前記エレメント再生ゾーンにはエレメント21を乾燥させるためのヒータ25を有する。またエレメント21より後方位置には乾燥空気A2内の塵埃等を除去するためのフィルタ24を備えている。
【0033】
前記除湿装置2は、乾燥空気A2を装置本体1に送るための乾燥空気供給管4を介して、当該装置本体1に接続されている。当該乾燥空気供給管4は、同一内径を有する二本の分岐管4a、4bに分岐した構成である。一方の分岐管4aは前方のエアカーテン形成手段14の頂部の導入穴140に接続される。他方の分岐管4bは後方のエアカーテン形成手段14の頂部の導入穴140に接続される。
【0034】
冷却装置は、冷却対象物を直接冷却するための噴射ノズル16に対して冷却したエアを供給するものであり、装置本体1外に設けられる。

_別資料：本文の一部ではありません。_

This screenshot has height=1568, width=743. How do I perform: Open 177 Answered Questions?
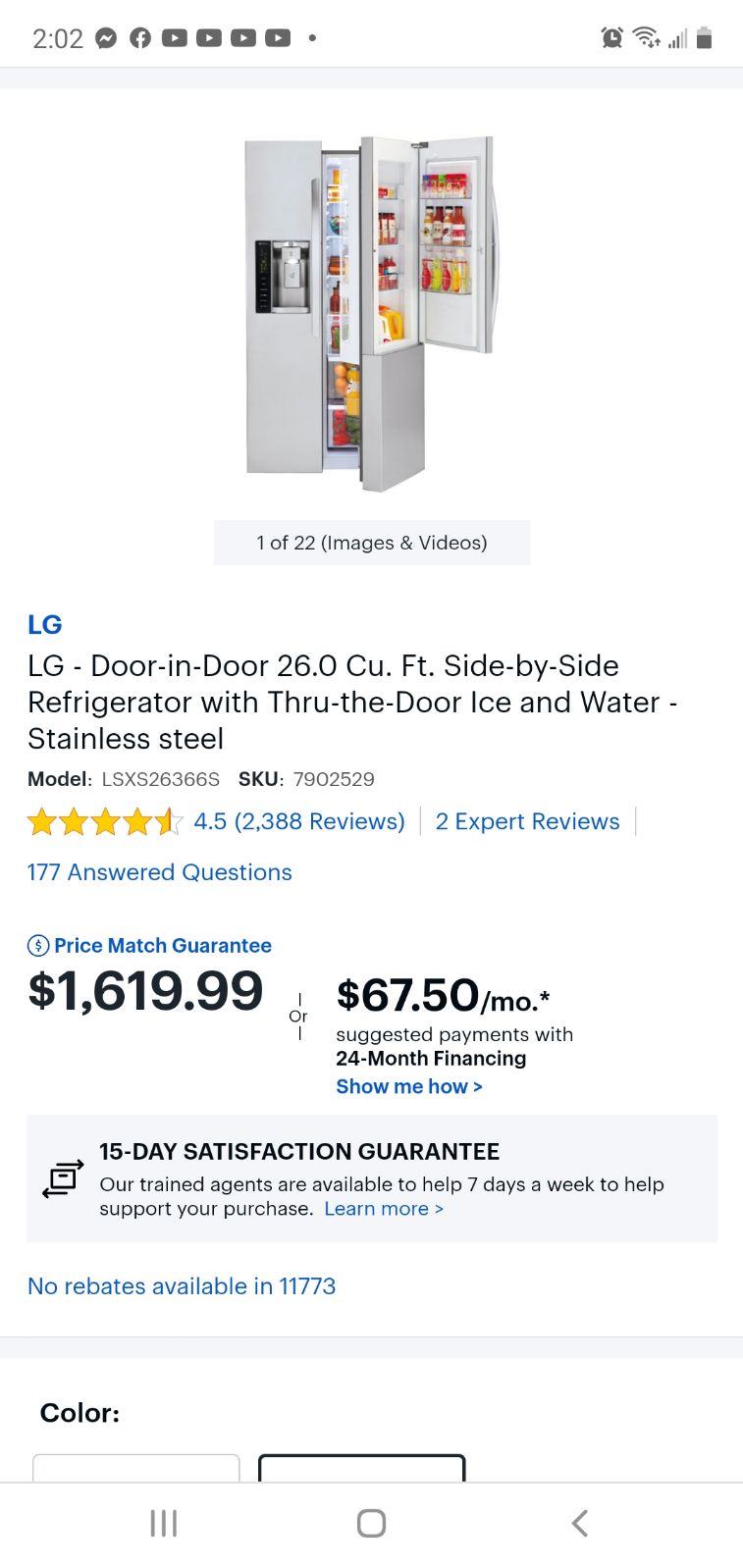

冷却装置は、コンプレッサ31、コンデンサ30、冷媒用配管32を備えている。冷媒用配管32は熱交換器34に接続されて循環される経路を有する。
【0035】
外部から前記除湿装置2内に取り入れられた処理空気A1は、除湿装置2の前記吸着処理ゾーン22においてブロワによって前記エレメント21に吹き付けられ、含有された水部の吸着、加熱がなされて乾燥空気A2となる。
乾燥空気A2は、装置本体1側へ送出される。また除湿装置2におけるエレメント再生ゾーン23では吸湿状態となった当該エレメント21に対してヒータで加温するとともにブロワにて再生空気A3を送り、前記エレメント21に吸着した水分を再生空気A3に吸着させ、排出空気A4として外部へ排出する。前記エレメント21は乾燥状態となる。
【0036】
そして、前記フィルタ24によって前記乾燥空気A2内の塵埃等の除去を行う。
【0037】
上記除湿装置2において生成された乾燥空気A2は乾燥空気供給管4を経て、二方向に分岐された各分岐管4a、4bを経由して、装置本体1内へ送気される。
本実施例においては、前記装置本体1内への導入の段階において、風量が5m
3/分、温度が40℃として設定してある。
【0038】
装置本体1内に導入された乾燥空気A2は、第一の予備室11、第二の予備室12の夫々に設置されたエアカーテン形成手段14、14における頂部の導入穴140から当該エアカーテン形成手段14内に下方へ向けて送気される。
【0039】
前記乾燥空気A2はエアカーテン形成手段14の下端の吹出口141から下方へ送出するところ、当該吹出口141が幅方向に亘ってコンベア15に近接する位置として設けられていることから、乾燥空気A2はコンベア15に衝突して前方及び後方へ向きを変えて送出される。従ってエアカーテンAは僅かに下方に向かう部分を有するものの、幅方向に亘って前方及び後方に、形成されることとなる。
【0040】
搬入口110側のエアカーテンAにおいては、幅方向に亘って前方へ向かうエアカーテン部分によって搬入口110から外部へ向けて乾燥空気A2を送気しつつ第一の予備室11内に乾燥空気A2を充填させる。同様に、搬出口120側のエアカーテンAにおいては、幅方向に亘って後方へ向かうエアカーテン部分によって、搬出口120から外部へ向けて乾燥空気A2を送気しつつ第二の予備室12内に乾燥空気A2を充填させる。
【0041】
また搬入口110側のエアカーテンAにおいては、幅方向に亘って後方へ向かうエアカーテン部分によって冷却室10内へ乾燥空気A2を送気することで特に開口部近傍の噴射ノズル16等で発生しやすい着霜や結露を防止することが可能である。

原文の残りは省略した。